I let Cuthbert pray as I took Lightning to the top of the mound where I knelt and cuddled the hound. I told him how good he was, how loyal and how brave. I stroked his coarse pelt and I buried my head in his fur and I told him he was the greatest hound I had ever known, and I was still cuddling him as I cut his throat with one hard tug of a knife I had sharpened that afternoon. I felt his huge body struggle and lurch, the sudden howl fading fast, the blood soaking my mail and knees, and I was crying because of his death, and I held his shivering body and I told Thor I had made the sacrifice. I did not want to, but it is the sacrifice of things dear to us that touches the minds of the gods, and I held Lightning until he died. It was mercifully swift. I begged Thor to accept the sacrifice and in return to keep the dead silent in their grave.
I carried Lightning’s body to some nearby trees and I used the knife and a shard of stone to make a grave. I laid the hound inside, put the knife beside him, then wished him happy hunting in the next world. I filled in the grave and heaped rocks over it to preserve his body from the carrion-eaters. It was almost dawn by the time I had finished and I was dirty, blood-soaked and miserable.
‘Dear God, what happened?’ Father Cuthbert stared aghast at me.
‘I prayed to Thor,’ I said curtly.
‘The dog?’ he whispered the question.
‘Is hunting in the next world,’ I said.
He shuddered. Some priests would have chided me for sacrificing to false gods, but Cuthbert just made the sign of the cross. ‘The spirits have been quiet,’ he told me.
‘So one of the prayers worked,’ I said, ‘either yours or mine.’
‘Or both, lord,’ he said.
And when the sun rose the slaves came and I had them open the tomb and then move the dead from one of the two deeper chambers. They piled the bones in the opposite chamber, and then we sealed that corpse-crowded space with a slab of rock. We put skulls in the two cavities nearest the entrance, so that any visitor, stooping into the passageway, would be greeted by the grinning dead. The hardest work was disguising the entrance of the northernmost chambe
r, the one we had cleared of bones, because Ludda needed to be able to get in and out of that artificial cave. Father Cuthbert found the solution. His father had taught him the stonemason’s trade, and Cuthbert clumsily chipped away at a limestone slab until it resembled a thin shield. It took him two days, but he managed it and we balanced the thin slab on a flat rock and Ludda found he could tip it easily enough. He could pull it outwards, crawl past it into the chamber and then another man could push it back upright so that Ludda was hidden behind the shield-like slab. When he spoke from behind the slab his voice was muffled, but audible.

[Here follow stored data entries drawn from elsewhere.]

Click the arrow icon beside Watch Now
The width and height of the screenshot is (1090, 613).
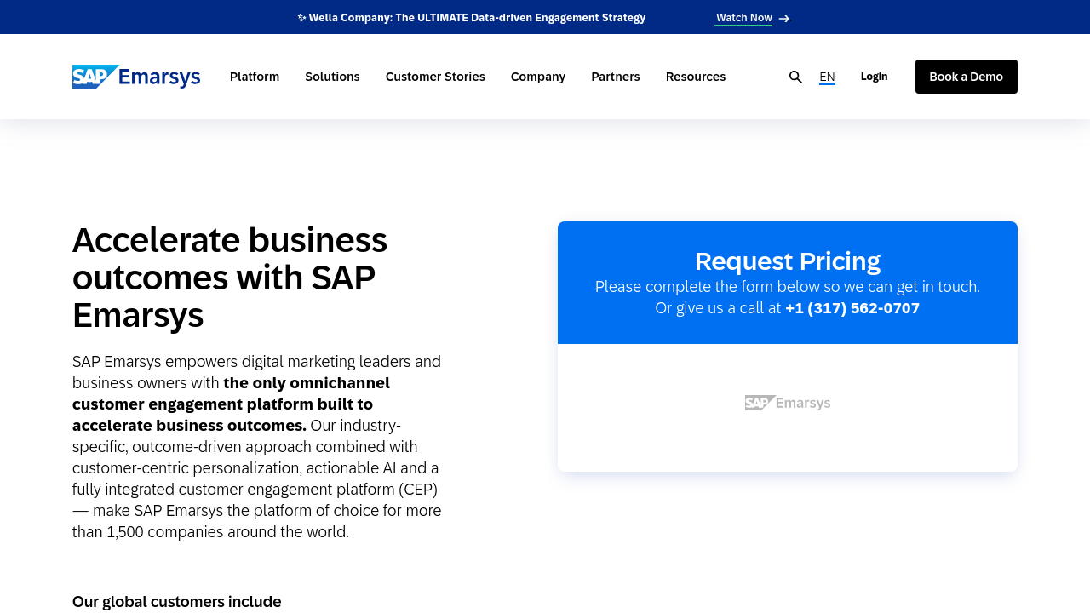784,19
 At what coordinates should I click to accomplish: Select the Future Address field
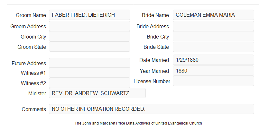[89, 63]
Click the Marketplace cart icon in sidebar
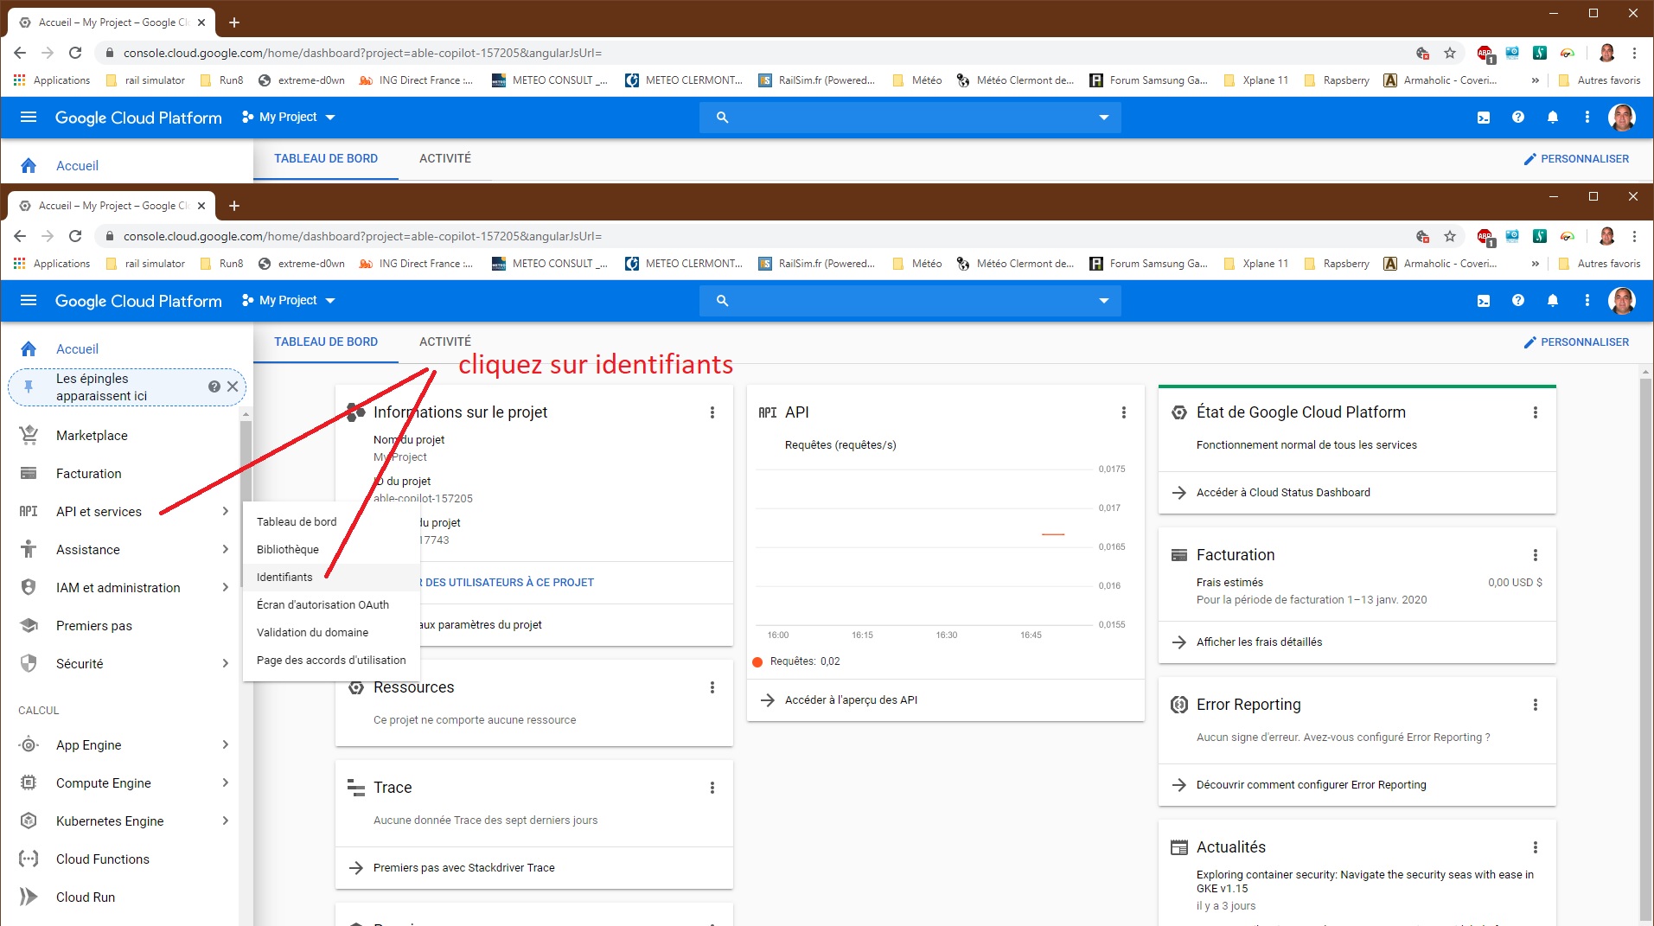The width and height of the screenshot is (1654, 926). [x=29, y=435]
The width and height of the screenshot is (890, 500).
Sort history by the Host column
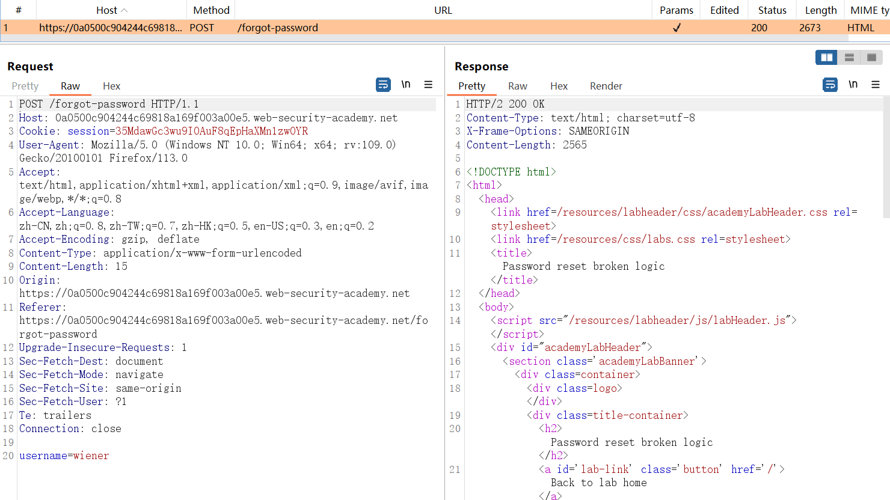coord(111,10)
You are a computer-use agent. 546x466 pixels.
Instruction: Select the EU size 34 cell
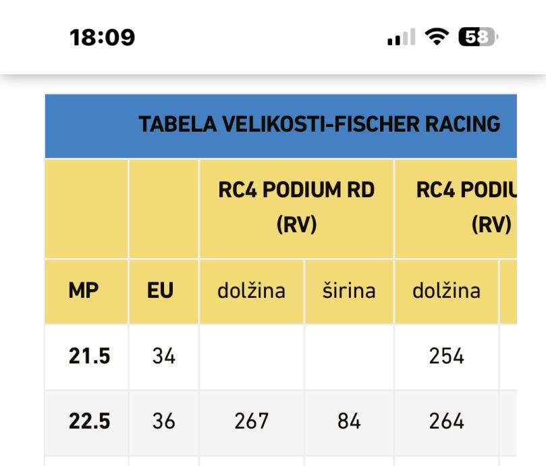(163, 356)
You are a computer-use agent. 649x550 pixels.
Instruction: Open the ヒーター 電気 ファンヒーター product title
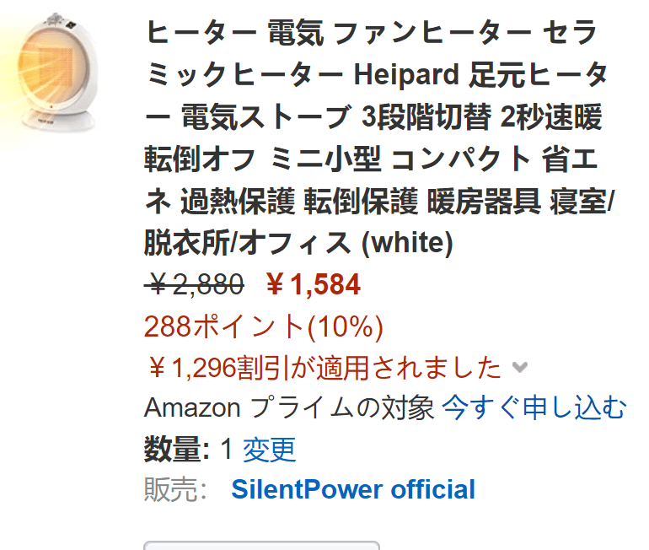(378, 138)
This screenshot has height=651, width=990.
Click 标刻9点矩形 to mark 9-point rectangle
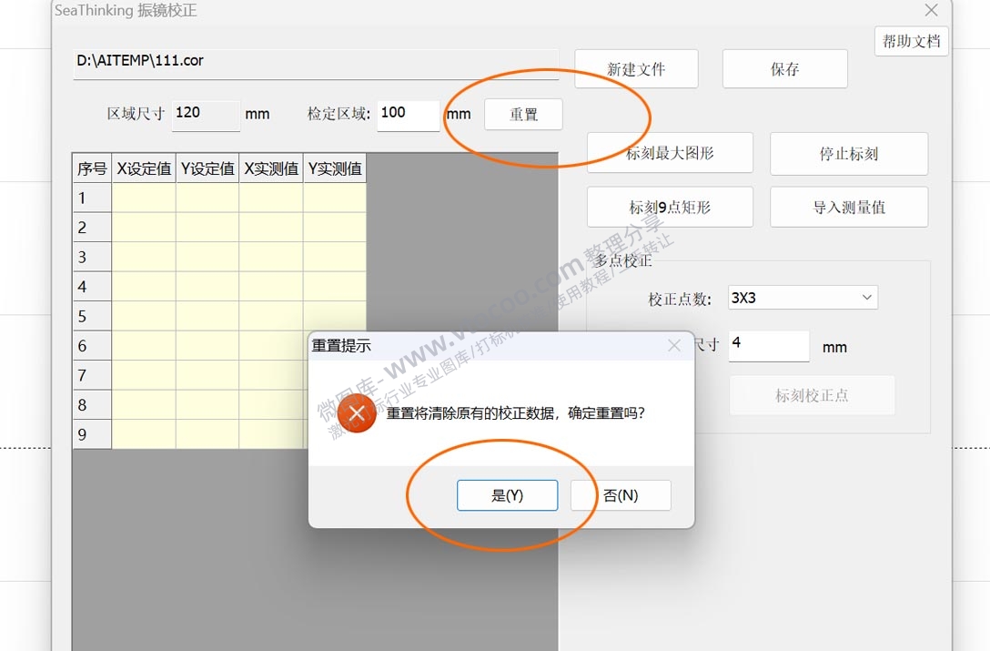pyautogui.click(x=670, y=207)
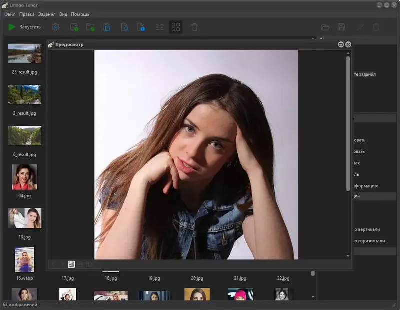400x310 pixels.
Task: Click the preview magnifier icon in toolbar
Action: pyautogui.click(x=125, y=27)
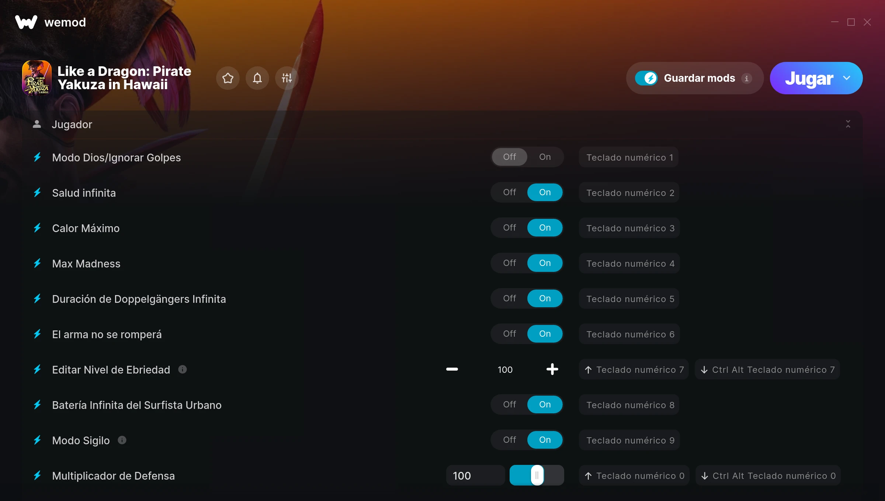Change the Teclado numérico 3 hotkey
The width and height of the screenshot is (885, 501).
click(630, 228)
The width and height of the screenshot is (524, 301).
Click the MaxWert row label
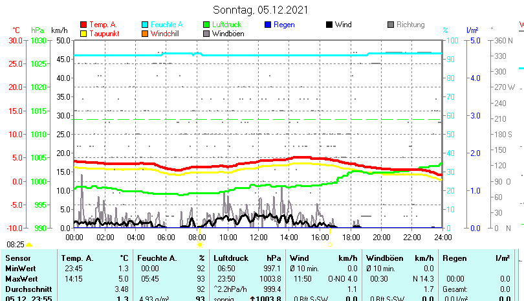pos(21,278)
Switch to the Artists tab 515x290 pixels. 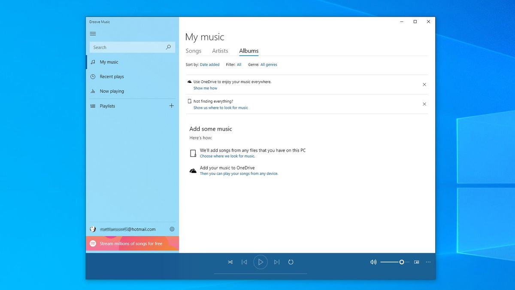pyautogui.click(x=220, y=51)
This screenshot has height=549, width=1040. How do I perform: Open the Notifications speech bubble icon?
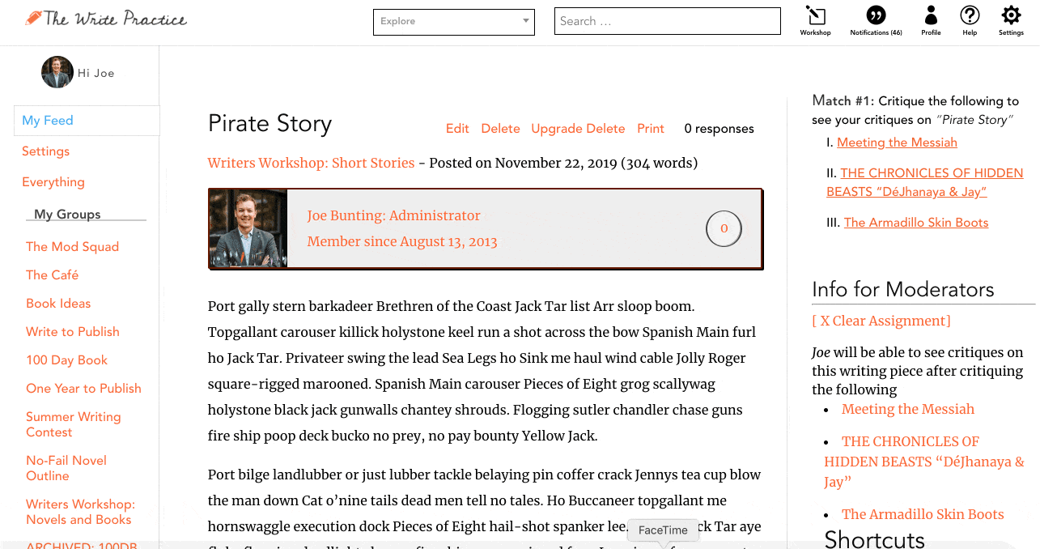click(876, 15)
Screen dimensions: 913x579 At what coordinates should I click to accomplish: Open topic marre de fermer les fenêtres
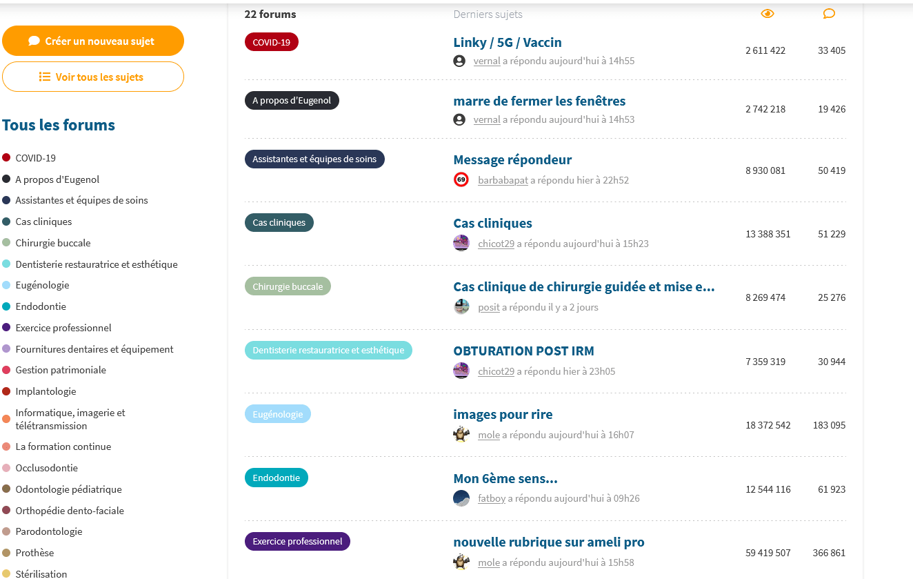click(539, 101)
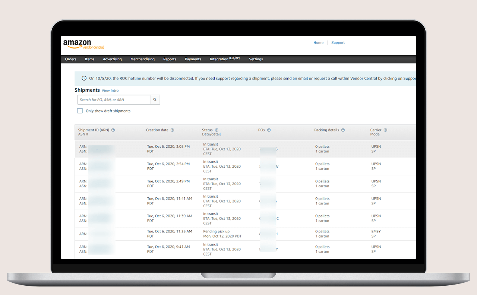477x295 pixels.
Task: Click the Home link
Action: click(x=318, y=43)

We sealed the grave again, piling earth over the entrance boulder and then went back to Fagranforda. ‘Now we go to Lundene,’ I told Ludda. ‘You, me and Finan.’
‘Lundene!’ He liked that. ‘Why are we going, lord?’
‘To find two whores, of course.’
‘Of course,’ he said.
‘I can help!’ Father Cuthbert said eagerly.
‘I thought I’d make you responsible for collecting the goose feathers,’ I told Cuthbert.
‘Goose feathers?’ He stared at me, appalled. ‘Oh, lord, please!’
Whores and goose feathers. Plegmund was praying for peace and I was planning for war.
I took thirty men to Lundene, not because I needed them, but because a lord should travel in style. We found quarters for men and horses in the Roman fort that guarded the old city’s north-western corner, then I walked with Finan and Weohstan along the remnants of the Roman wall. ‘When you commanded here,’ Weohstan asked, ‘did they starve you of money?’